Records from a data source
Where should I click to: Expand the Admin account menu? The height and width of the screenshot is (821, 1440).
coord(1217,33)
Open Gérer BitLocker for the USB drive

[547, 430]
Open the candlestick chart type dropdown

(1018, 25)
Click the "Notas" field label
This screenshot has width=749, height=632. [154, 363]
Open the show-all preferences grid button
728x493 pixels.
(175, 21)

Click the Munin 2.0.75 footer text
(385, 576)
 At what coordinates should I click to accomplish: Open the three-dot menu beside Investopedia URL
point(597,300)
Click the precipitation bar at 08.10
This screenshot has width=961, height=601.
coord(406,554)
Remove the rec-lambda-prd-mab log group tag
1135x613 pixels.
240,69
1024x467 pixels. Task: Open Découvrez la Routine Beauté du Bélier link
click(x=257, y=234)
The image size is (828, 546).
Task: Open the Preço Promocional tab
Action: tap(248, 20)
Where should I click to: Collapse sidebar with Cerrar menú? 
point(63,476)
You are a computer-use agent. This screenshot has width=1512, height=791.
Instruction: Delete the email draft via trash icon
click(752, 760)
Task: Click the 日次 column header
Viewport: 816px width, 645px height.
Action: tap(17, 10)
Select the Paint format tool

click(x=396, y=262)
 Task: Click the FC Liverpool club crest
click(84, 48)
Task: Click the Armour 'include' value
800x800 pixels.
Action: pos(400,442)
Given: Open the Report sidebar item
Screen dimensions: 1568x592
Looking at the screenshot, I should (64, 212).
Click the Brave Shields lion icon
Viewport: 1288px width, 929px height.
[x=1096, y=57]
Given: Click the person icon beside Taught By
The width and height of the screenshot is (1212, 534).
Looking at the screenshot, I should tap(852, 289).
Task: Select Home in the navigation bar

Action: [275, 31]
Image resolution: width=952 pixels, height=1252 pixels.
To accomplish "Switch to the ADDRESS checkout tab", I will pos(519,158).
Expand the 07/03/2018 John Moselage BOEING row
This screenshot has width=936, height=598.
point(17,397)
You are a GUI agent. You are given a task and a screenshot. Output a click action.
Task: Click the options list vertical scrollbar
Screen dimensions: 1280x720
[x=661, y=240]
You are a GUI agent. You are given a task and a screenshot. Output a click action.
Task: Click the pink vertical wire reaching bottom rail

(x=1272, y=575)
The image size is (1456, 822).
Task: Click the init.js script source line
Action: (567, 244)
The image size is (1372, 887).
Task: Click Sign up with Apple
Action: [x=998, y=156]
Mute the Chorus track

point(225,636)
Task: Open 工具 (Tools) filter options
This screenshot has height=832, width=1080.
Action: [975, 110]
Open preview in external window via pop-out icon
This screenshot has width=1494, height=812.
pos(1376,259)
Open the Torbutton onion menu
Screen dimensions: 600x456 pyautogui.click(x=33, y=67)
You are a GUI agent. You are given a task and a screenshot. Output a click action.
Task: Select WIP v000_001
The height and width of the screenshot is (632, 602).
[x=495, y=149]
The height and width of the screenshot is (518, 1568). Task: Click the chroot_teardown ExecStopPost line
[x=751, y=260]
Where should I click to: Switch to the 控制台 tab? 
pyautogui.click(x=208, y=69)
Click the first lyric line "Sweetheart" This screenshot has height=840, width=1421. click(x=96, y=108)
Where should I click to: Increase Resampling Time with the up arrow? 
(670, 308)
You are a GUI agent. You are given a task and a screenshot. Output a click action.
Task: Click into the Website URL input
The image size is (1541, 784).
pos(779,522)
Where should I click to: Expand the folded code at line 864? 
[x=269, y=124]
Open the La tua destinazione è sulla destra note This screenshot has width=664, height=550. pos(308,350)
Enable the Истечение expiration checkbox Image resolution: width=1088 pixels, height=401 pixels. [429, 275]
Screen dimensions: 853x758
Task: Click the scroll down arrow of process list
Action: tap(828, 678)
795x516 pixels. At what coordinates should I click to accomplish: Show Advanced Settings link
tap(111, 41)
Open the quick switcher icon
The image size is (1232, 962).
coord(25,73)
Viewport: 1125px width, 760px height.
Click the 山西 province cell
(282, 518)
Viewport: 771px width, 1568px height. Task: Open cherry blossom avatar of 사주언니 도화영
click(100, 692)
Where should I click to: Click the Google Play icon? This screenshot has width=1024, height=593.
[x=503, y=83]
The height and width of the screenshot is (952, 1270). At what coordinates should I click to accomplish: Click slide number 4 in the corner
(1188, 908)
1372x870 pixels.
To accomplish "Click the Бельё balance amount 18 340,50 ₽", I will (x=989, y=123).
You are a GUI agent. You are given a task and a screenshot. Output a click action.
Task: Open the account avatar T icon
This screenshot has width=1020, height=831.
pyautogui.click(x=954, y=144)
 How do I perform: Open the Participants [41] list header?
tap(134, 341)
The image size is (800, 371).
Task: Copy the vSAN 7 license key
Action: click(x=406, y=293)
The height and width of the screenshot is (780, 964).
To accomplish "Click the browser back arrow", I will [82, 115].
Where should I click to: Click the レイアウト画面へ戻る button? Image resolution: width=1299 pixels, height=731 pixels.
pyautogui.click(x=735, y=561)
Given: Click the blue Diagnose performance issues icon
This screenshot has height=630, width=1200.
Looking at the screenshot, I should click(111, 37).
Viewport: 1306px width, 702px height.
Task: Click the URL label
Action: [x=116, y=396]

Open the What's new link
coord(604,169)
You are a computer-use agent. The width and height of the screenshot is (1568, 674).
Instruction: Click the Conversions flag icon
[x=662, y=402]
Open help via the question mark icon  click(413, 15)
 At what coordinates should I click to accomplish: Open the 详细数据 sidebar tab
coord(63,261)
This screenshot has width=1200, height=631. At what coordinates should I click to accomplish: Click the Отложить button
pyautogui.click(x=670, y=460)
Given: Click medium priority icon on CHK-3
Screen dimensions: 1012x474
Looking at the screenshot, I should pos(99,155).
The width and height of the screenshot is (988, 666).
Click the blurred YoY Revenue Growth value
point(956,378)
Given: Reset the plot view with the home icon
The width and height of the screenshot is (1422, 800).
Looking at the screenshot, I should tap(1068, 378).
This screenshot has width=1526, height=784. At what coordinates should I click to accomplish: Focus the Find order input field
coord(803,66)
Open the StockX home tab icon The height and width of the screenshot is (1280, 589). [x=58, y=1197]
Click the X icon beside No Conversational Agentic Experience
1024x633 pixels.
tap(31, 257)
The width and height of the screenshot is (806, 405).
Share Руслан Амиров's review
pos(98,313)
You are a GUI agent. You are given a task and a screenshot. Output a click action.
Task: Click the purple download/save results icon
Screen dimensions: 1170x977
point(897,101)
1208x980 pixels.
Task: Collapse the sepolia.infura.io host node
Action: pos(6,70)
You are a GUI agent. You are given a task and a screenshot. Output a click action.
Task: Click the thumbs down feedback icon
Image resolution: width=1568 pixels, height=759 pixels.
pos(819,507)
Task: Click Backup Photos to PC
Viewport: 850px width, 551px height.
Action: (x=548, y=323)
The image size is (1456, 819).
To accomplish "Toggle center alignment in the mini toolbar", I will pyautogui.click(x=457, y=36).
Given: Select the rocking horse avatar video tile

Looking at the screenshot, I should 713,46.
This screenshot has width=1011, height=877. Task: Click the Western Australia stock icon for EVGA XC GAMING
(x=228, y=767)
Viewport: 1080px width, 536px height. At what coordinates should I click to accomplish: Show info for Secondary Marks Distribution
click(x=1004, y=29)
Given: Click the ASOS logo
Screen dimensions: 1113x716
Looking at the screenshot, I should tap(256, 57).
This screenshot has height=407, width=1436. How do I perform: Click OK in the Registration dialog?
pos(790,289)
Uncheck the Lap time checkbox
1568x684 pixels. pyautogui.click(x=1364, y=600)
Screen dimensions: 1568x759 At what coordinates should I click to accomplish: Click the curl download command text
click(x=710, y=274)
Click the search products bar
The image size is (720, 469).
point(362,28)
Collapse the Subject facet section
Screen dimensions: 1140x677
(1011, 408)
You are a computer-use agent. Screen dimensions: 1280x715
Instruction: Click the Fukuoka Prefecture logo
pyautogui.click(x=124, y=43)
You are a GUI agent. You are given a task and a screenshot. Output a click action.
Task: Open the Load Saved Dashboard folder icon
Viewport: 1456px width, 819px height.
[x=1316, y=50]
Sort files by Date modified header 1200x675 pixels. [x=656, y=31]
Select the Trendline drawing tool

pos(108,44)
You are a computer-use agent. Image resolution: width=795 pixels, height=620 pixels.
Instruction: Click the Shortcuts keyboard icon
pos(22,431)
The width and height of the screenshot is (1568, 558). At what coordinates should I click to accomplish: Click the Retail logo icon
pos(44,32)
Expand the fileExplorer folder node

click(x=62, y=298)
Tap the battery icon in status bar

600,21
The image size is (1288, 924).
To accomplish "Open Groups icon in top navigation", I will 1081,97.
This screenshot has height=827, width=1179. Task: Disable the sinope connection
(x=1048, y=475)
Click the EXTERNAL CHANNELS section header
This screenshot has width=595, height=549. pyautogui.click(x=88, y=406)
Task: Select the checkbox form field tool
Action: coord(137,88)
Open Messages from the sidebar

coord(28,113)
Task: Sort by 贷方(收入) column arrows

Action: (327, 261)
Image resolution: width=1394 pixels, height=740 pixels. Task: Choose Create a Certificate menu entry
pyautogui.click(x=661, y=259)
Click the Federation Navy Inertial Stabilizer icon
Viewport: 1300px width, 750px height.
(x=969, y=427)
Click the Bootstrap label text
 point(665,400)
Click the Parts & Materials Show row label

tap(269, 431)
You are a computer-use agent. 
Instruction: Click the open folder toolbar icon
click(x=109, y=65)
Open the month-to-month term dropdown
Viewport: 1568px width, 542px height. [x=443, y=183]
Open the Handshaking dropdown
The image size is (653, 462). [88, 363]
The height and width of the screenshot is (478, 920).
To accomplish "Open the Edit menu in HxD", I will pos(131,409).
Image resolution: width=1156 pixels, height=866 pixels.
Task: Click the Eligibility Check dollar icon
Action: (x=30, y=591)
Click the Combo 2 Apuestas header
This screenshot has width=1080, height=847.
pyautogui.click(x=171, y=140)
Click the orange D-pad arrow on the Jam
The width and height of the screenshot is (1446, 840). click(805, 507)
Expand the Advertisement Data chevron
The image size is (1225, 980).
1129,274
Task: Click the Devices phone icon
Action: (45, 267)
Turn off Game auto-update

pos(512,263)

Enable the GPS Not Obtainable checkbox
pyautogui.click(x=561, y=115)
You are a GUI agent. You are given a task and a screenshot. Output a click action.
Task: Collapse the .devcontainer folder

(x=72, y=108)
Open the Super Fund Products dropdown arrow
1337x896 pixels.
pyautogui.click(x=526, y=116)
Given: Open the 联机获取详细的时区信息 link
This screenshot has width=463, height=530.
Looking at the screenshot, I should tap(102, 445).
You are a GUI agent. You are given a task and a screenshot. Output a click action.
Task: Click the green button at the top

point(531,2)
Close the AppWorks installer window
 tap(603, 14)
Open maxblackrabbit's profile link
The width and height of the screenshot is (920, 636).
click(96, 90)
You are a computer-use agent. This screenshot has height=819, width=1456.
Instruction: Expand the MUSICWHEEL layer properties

What you are asked to do:
Could you reproduce the records above word for word, from the very beginning down through the line containing "This screenshot has width=749, height=632.", including both ends?

Written response:
Where should I click to: Expand the Admin account menu? The height and width of the screenshot is (821, 1440).
coord(1217,33)
Open Gérer BitLocker for the USB drive

[547, 430]
Open the candlestick chart type dropdown

(1018, 25)
Click the "Notas" field label
This screenshot has width=749, height=632. [154, 363]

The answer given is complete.